PEMA oftentimes receives county, municipal, and volunteer organization requests regarding generators.

The FEMA Hazard Mitigation Grant Program and Pre-Disaster Mitigation grant programs are not the best programs for which to send in a generator application, as these type projects are very low in priority when compared to other disaster and non-disaster mitigation projects vying for this same funding.

During these inquiries, PEMA has found that potential applicants need to do some initial work to ensure they have a clear scope of work and understanding of what their power generations might be. 

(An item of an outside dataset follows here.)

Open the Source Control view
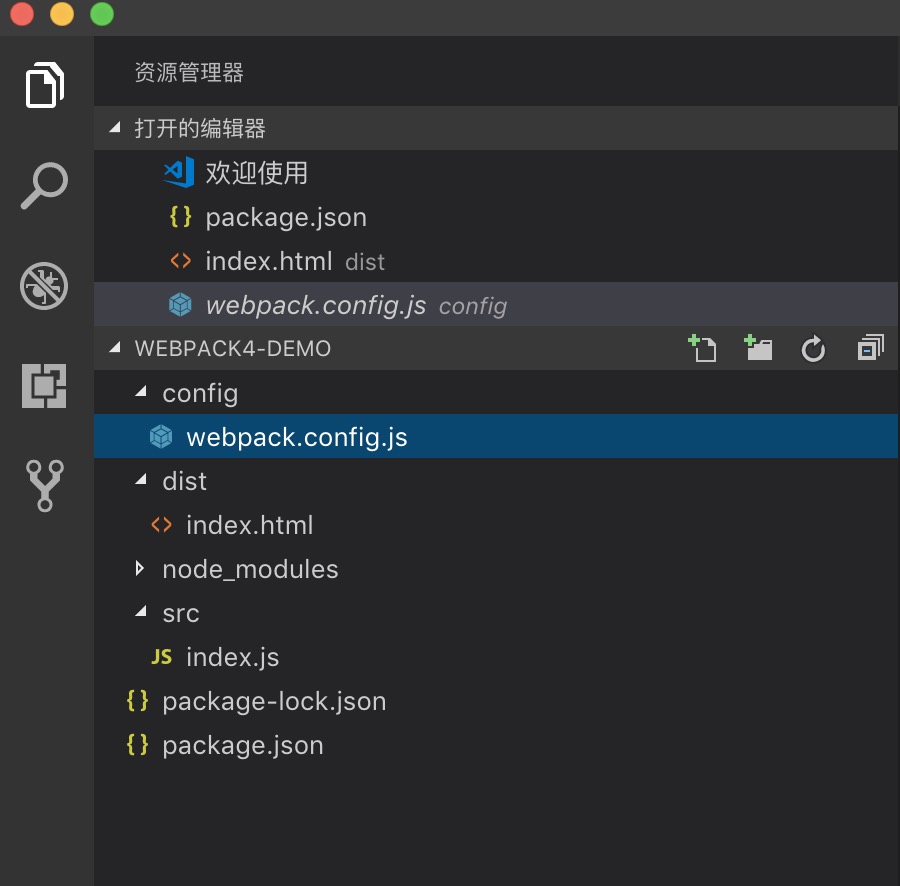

Helpful Questions to Consider

Below is a list of questions that your organization should be working through:

  • Is the generator need identified in the municipal section of the county’s Federal Emergency Management Agency’s approved Hazard Mitigation Plan?
  • Has the facility been entered into the U.S. Army Corps of Engineers (USACE) Emergency Power Facility Assessment Tool (EPFAT) Program?
  • Is the facility an eligible applicant for the FEMA HMGP and PDM grants? (The private sector is not eligible for a generator from the FEMA program; depending on a program, nonprofits may not be eligible.)
  • Is the facility that needs back-up power identified in the county or municipal Emergency Operations Plan as a “critical facility or business activity/function”?
  • Has the facility’s back-up generation needs been reviewed and identified in the Continuity of Operations Plan (COOP)?
  • Did an electrical engineer fill out both PEMA forms with the facility manager? (These ask specific questions that you need to answer before looking for a back-up generator.)
  • What grant funds have you identified for a generator, to include any cost share – federal funds can not be co-mingled in most cases.  (Example: FEMA HMGP and FEMA PDM, USDA Rural Grants)
  • Who will execute the grant application and who is designated to manage a generator project from “cradle to grave” (Grant Application, Grant Agreement, Design Phase, Project Phase, Project Closeout).
  • Who will maintain the generator and what funds will be used to maintain the asset?
  • Who will ensure personnel are trained on the use of the generator? (You will need more than one person due to leave, vacations, and retirements.)
  • Have you discussed this with your county emergency management office? (Maybe a power hook-up might be a better option?)
  • If a mobile generator is being requested, do you have a temperature-controlled facility for storage and maintenance?

Is There a Better Option?

Have you discussed your back-up power generation/redundancy planning needs with either the Pennsylvania State and/or Federal Surplus for municipal generators? In order to use either of these surplus programs and obtain surplus property, your organization must be a registered one.

To find out if your organization is registered, contact the Department of General Services.

Once verified, both offices can usually obtain a generator a little to no cost (they will need to transport), versus coming in for a generator under the FEMA HMGP or PDM programs.

These offices can also be on the lookout for a generator for size/type if they don’t have it in their possession at the time of your original requests.